AVANTAGES ET INCONVÉNIENTS DES BIOCARBURANTS

Les plus

  • S’ils sont produits localement et ne sont pas issus de la déforestation, ils peuvent émettre moins de CO2 que les carburants classiques.
  • Ils permettent aux agriculteurs de diversifier leurs revenus.
  • Les biocarburants de 2e et 3e génération sont/seront plus respectueux de l’environnement.

Les moins

  • Si on prend en compte l’énergie émise dans la production, la transformation et le transport, ils génèrent souvent des émissions de CO2 bien plus importantes que les carburants classiques.
  • Ils favorisent la déforestation dans des pays notamment en Indonésie et en Malaisie où l’on abat des arbres pour planter des palmiers à huile.
  • Ils peuvent entrer en concurrence avec les cultures alimentaires.

SUR LE SUJET, VOIR AUSSI LES FICHES

  • Le pétrole
  • La biomasse
  • Les énergies renouvelables
  • Les transports

QUELQUES SOURCES INTÉRESSANTES

LES DOCUMENTS POUR ALLER PLUS LOIN

La raffinerie Total de la Mède et la controverse sur les importations d’huile de palme

Raffinerie Total de La Mède : 20 000 tonnes d’huile de palme livrées vendredi
Article du journal Le Parisien publié le 21 mai 2019

Le gouvernement indonésien entrave toute réforme de l’industrie de l’huile de palme
Communiqué de Greenpeace Publié le 16 mai 2019

Quoi : le groupe français Total a annoncé en 2015 qu’il allait reconvertir une raffinerie pétrolière en raffinerie de produits végétaux, pour produire des biocarburants.
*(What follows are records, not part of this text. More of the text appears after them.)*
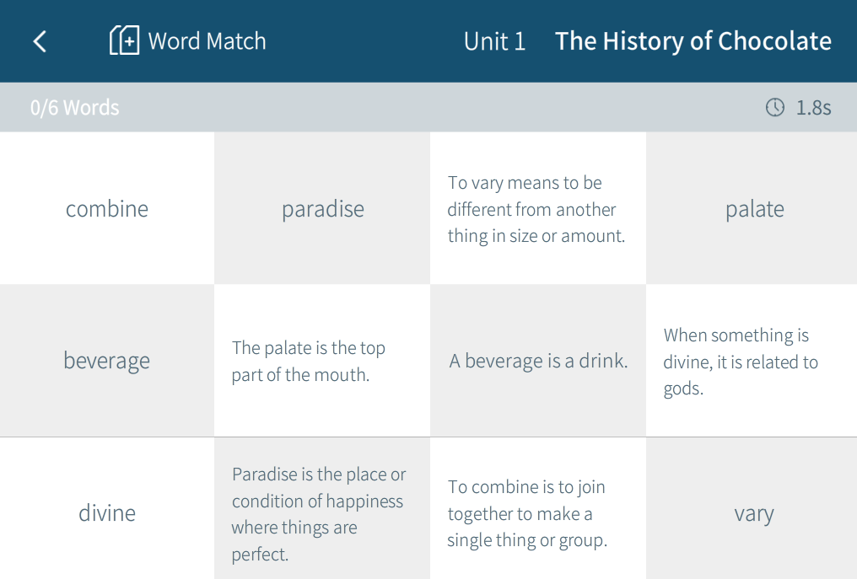The image size is (857, 579).
Task: Select the word card 'combine'
Action: click(x=107, y=209)
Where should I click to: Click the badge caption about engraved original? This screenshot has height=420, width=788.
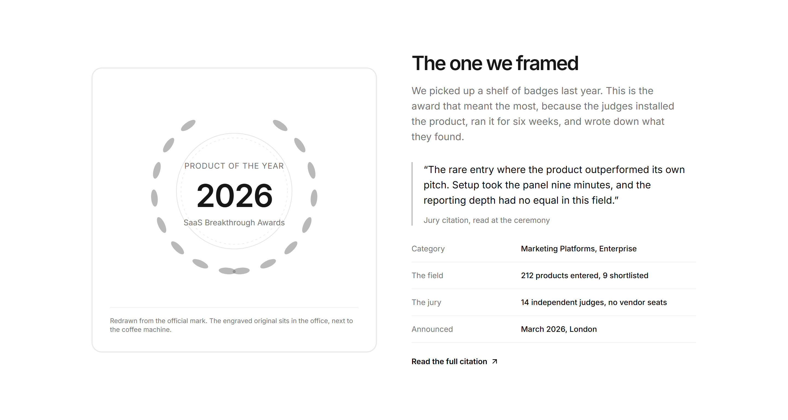click(231, 325)
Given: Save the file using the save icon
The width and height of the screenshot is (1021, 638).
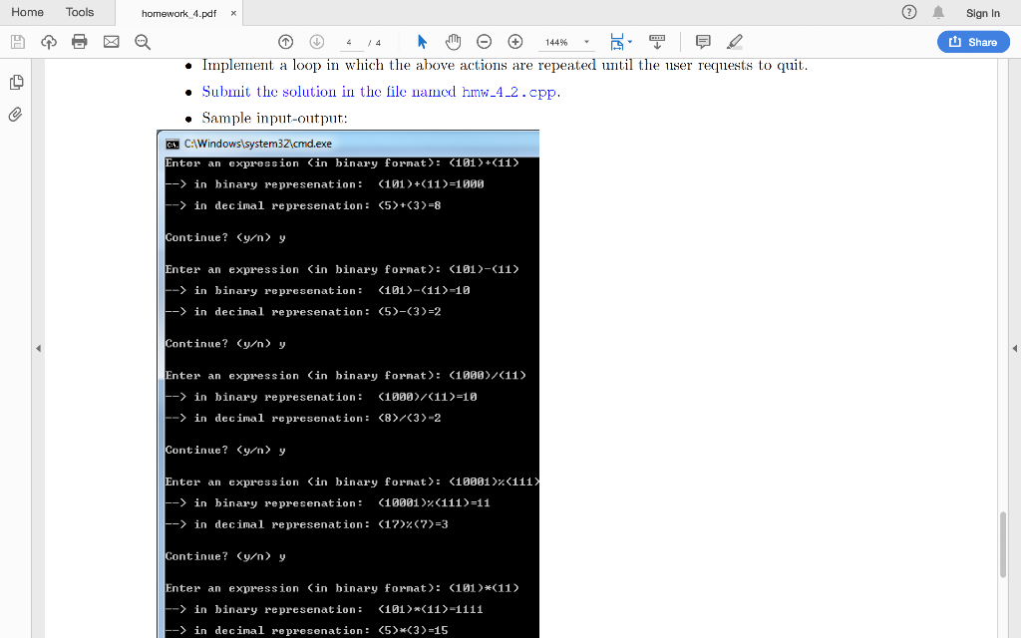Looking at the screenshot, I should (17, 42).
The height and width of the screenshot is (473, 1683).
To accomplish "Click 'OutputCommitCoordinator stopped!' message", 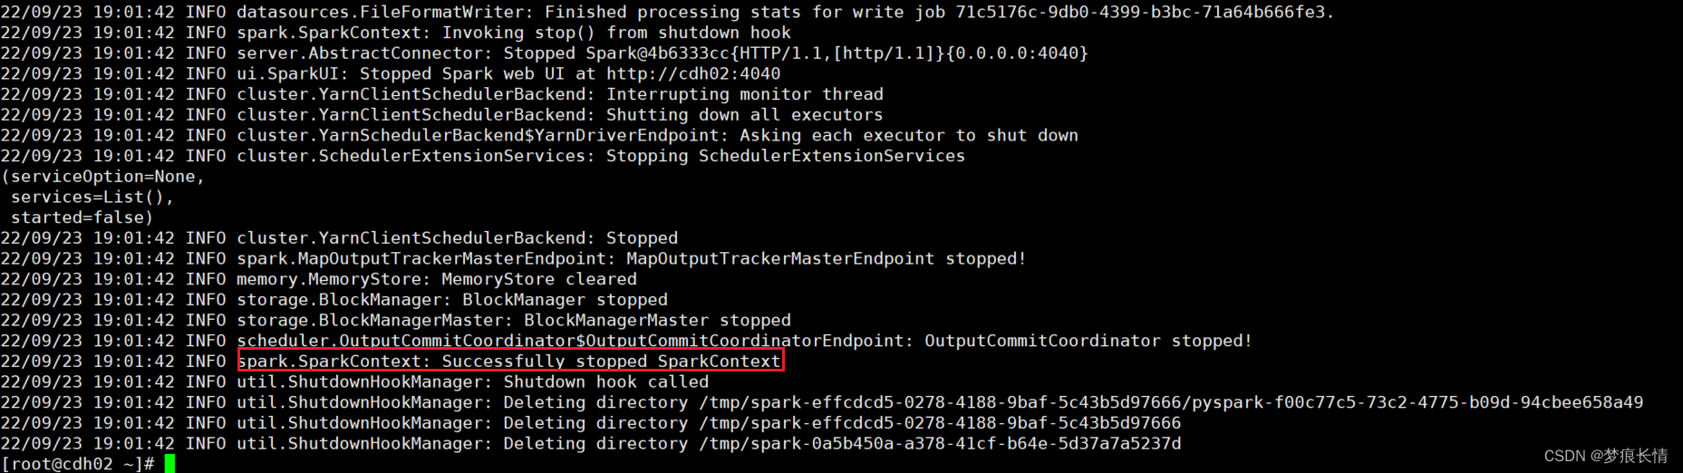I will click(1088, 341).
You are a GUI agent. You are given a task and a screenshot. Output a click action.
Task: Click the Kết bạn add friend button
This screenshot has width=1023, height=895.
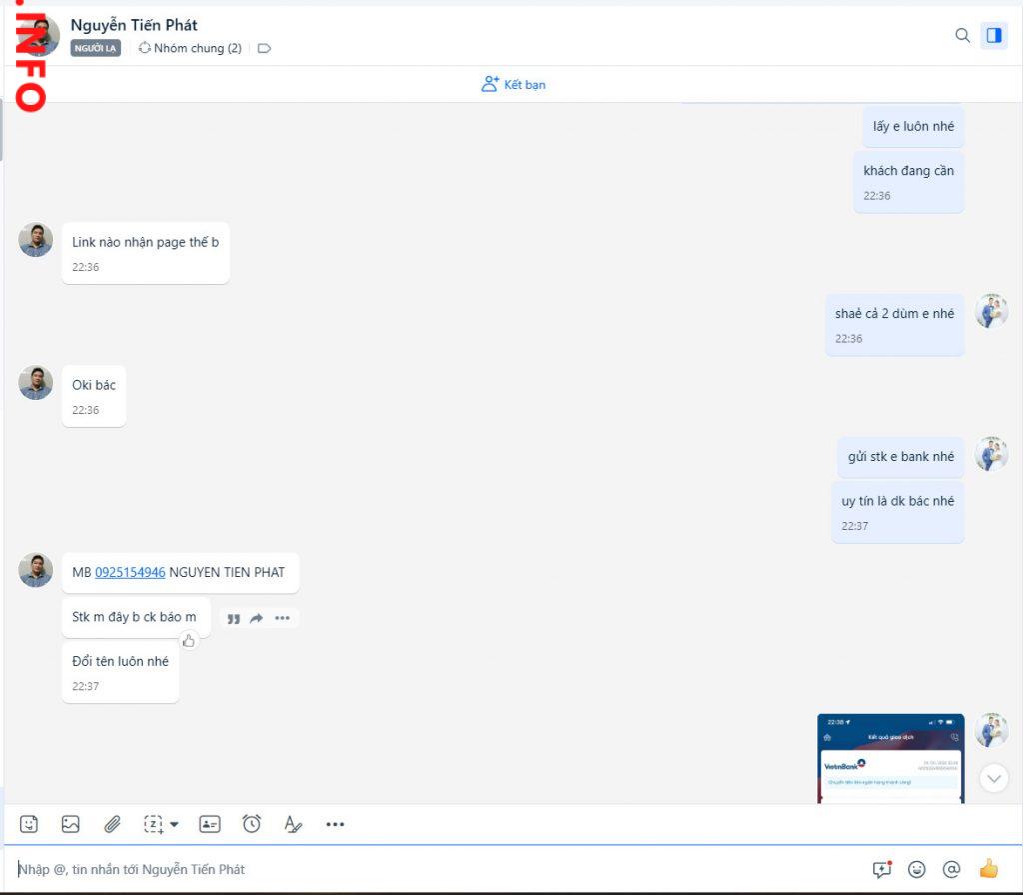[x=513, y=84]
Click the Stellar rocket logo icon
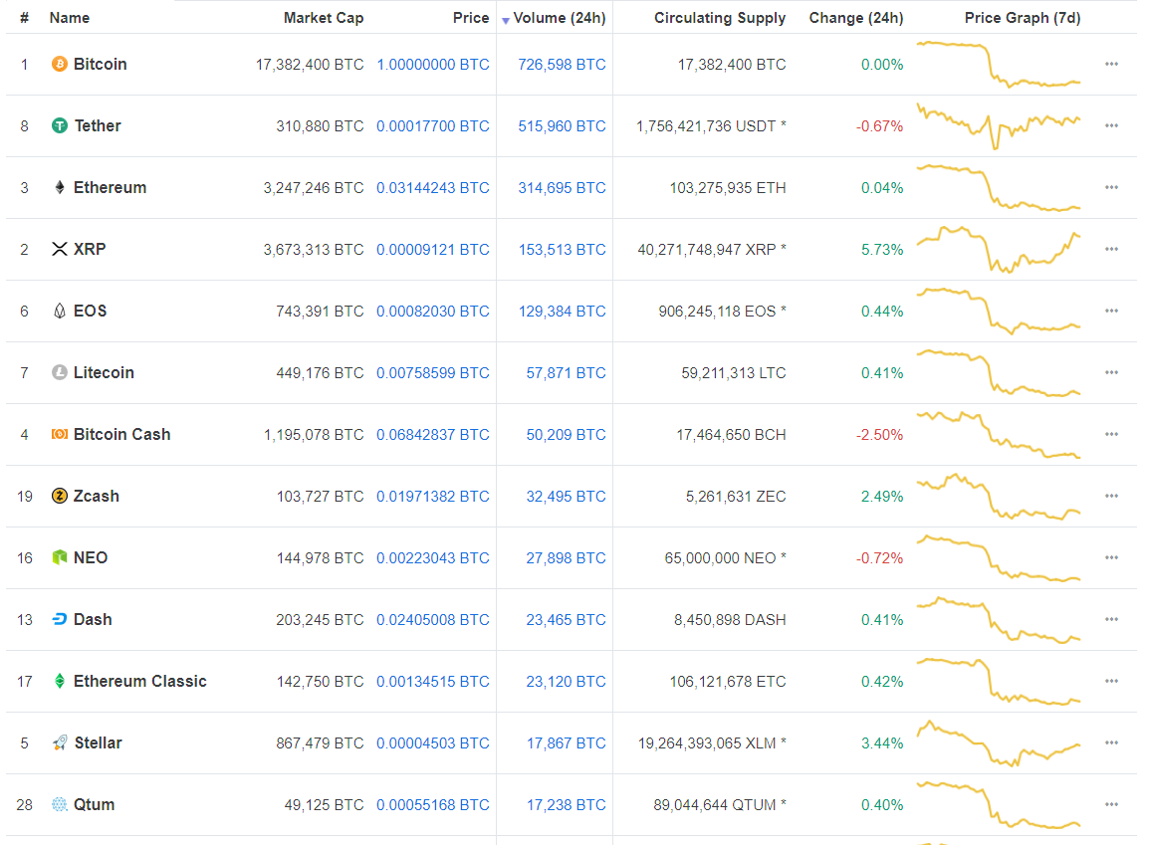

 : à la Mède, dans les Bouches-du-Rhône, dans le sud de la France

Le problème : Total prévoit d’importer de l’huile de palme d’Indonésie. Les agriculteurs français défendent la filière d’agrocarburants française, à base de colza par exemple, tandis que les associations de protection de l’environnement comme Greenpeace dénoncent l’impact de ce projet sur la forêt indonésienne. Elles demandent à Total de certifier qu’il s’approvisionne en huile de palme durable.